-- Questions on the material --
A. In the article below about the tricorder prize, what is the name of the winning team's tricorder prototype?
B. Duplicate the stretch of the tricorder article below from "Final Frontier Medical" through "Trek’s futuristic Tricorder.".
C. Translate this sentence from the tricorder article below into Spanish: "The competition for the Tricorder XPrize has been five years in the making."

-- Passage to read --
Philly ER Doc Wins Big for Creating a Real Tricorder

Basil Harris and his team took home millions in the global Qualcomm XPrize competition for their Star Trek inspired medical device.

Toy Star Trek Tricorder prototypes. Image via Pinterest.

Toy Star Trek tricorders. Image via Pinterest.

Final Frontier Medical Devices, a team led by Paoli-based ER doctor Basil Harris, just won the global $10 million Qualcomm Tricorder XPrize competition for creating a groundbreaking device akin to Star Trek’s futuristic Tricorder.

The competition for the Tricorder XPrize has been five years in the making. The California-based nonprofit group XPrize, challenged applicants to develop a tricorder-like device, one that can accurately diagnose 13 health conditions and monitor five vital signs independent of a doctor or a hospital. The tool has the potential to revolutionize the health care space by giving consumers the power to check the state of their health independently at any time. The international competition had 312 entrants from 38 counties and Dr. Basil’s bootstrapped seven-member team of siblings and friends took home the grand prize of $2.6 million dollars for their tricorder prototype — the DxtER.

-- Stored data --
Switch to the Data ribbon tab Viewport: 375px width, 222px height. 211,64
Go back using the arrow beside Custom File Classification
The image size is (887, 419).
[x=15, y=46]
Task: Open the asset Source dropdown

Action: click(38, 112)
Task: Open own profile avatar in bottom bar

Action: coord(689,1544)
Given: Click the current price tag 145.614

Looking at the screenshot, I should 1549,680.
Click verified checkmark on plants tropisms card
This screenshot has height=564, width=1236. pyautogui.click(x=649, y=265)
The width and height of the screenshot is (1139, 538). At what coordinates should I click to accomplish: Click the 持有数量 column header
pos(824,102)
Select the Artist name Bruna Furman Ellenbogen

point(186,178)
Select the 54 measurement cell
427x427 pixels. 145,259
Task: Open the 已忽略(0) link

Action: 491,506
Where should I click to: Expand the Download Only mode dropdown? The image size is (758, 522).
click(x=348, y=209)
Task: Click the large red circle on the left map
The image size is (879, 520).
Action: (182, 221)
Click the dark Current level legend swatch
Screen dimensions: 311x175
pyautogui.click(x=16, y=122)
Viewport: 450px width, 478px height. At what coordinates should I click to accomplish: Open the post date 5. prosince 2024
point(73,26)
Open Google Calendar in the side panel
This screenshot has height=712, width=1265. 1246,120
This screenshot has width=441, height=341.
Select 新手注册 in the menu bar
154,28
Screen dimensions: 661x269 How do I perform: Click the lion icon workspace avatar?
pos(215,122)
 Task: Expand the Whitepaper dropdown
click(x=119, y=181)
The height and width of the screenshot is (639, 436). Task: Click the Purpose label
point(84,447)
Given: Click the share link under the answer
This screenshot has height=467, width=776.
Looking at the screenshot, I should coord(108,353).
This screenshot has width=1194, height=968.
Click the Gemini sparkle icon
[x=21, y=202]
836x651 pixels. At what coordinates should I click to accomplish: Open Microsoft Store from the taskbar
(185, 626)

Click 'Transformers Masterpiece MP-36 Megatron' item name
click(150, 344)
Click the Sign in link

-- Solved tasks --
A. The DxtER

B.
Final Frontier Medical Devices, a team led by Paoli-based ER doctor Basil Harris, just won the global $10 million Qualcomm Tricorder XPrize competition for creating a groundbreaking device akin to Star Trek’s futuristic Tricorder.

C. La competencia por el Tricorder XPrize lleva cinco años gestándose.